= Beginning of Section =

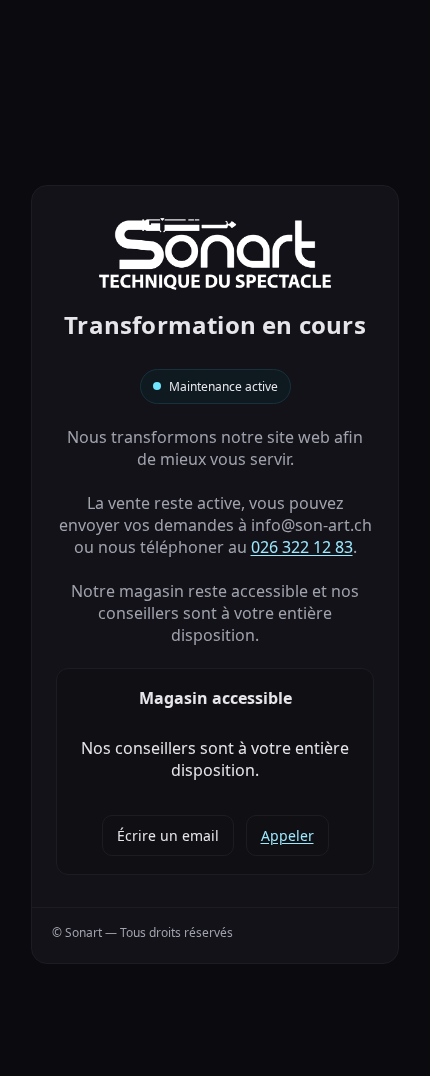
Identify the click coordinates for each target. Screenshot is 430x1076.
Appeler (287, 835)
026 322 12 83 (302, 547)
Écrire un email (168, 835)
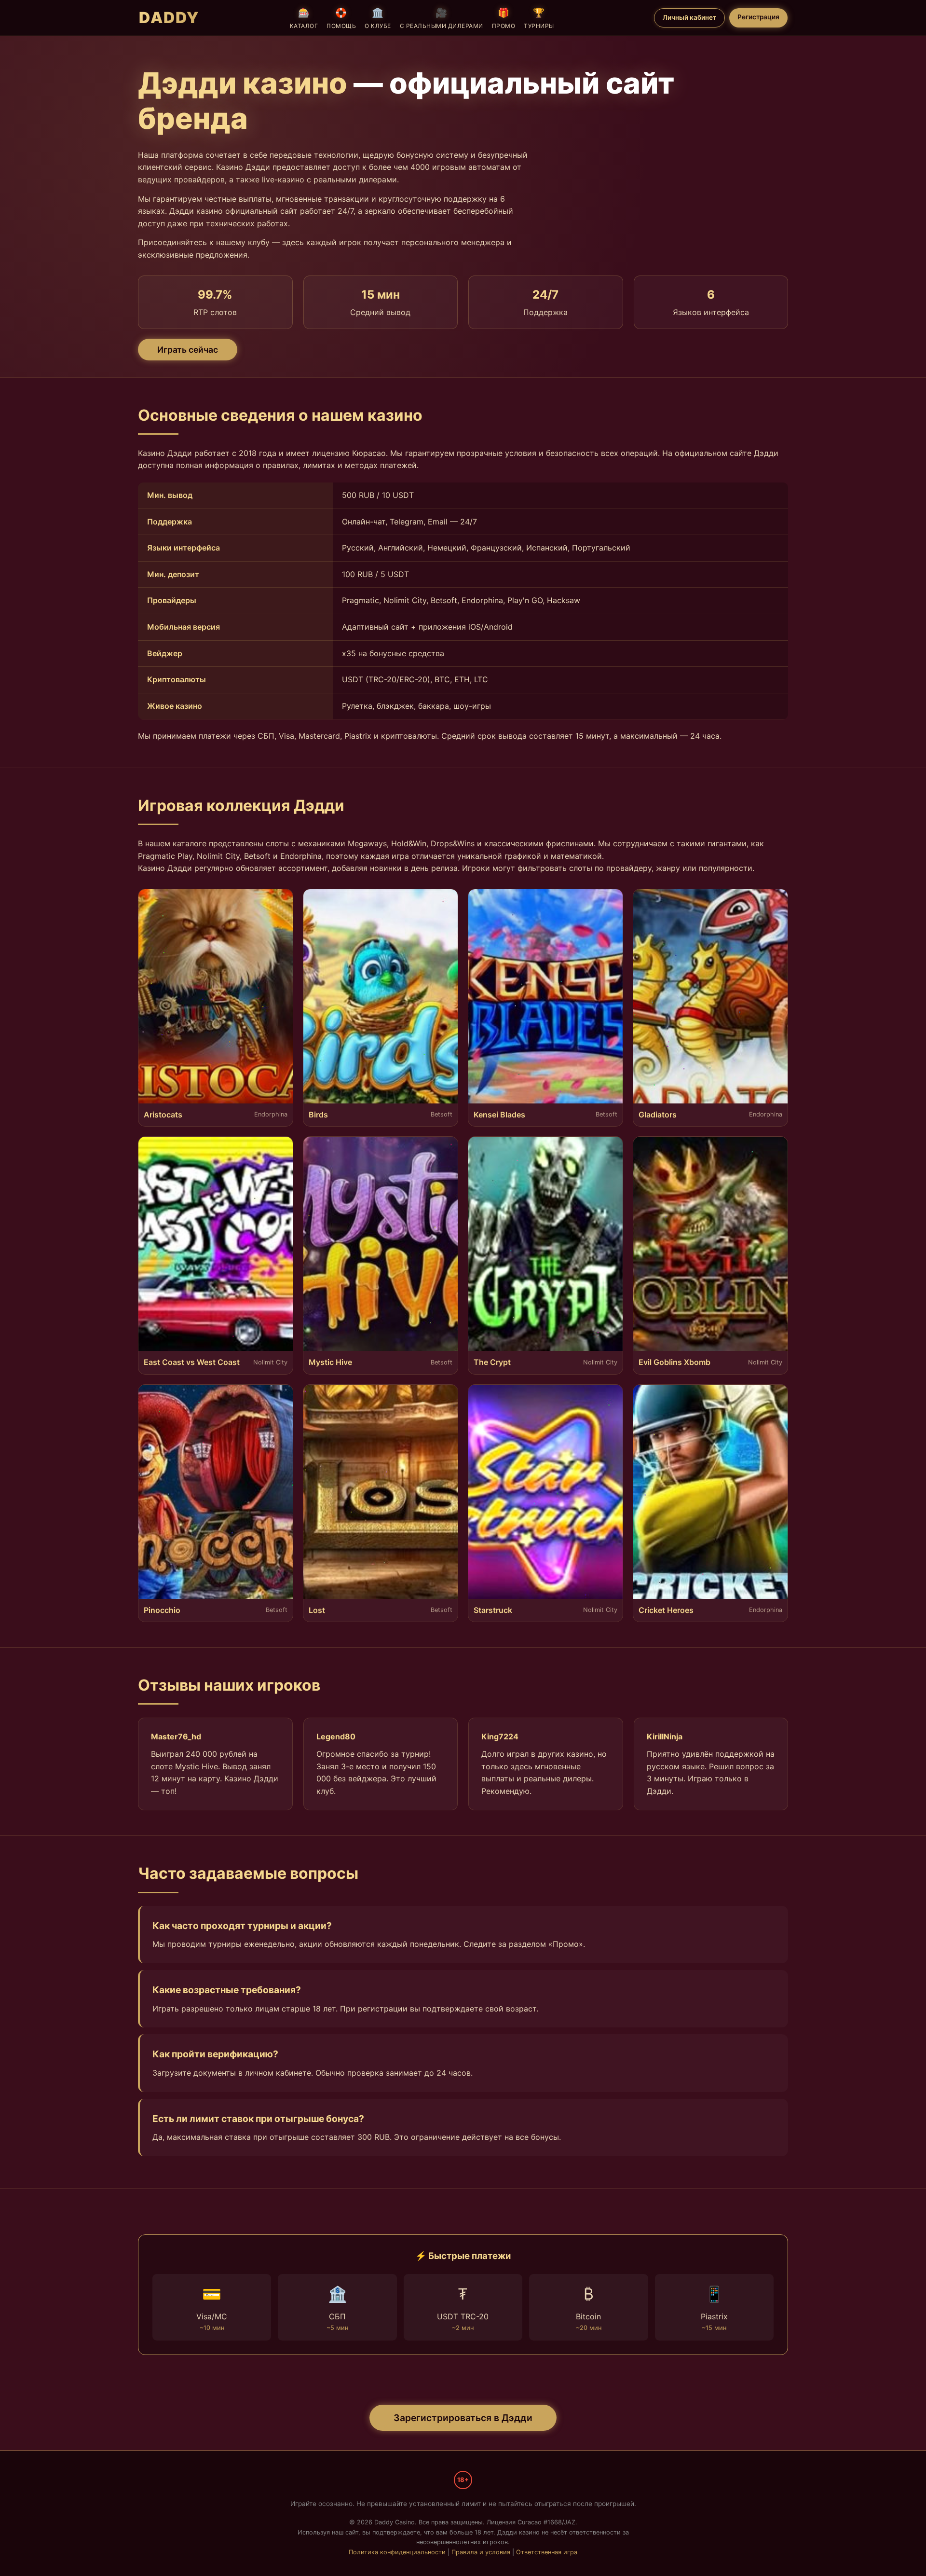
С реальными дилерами (441, 18)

= End of Section =

### [To do]
Pictures aside, repeat every line of the data above exactly.

### [Answer space]
Identify the click coordinates for each target. Screenshot is 430x1076.
Appeler (287, 835)
026 322 12 83 (302, 547)
Écrire un email (168, 835)
С реальными дилерами (441, 18)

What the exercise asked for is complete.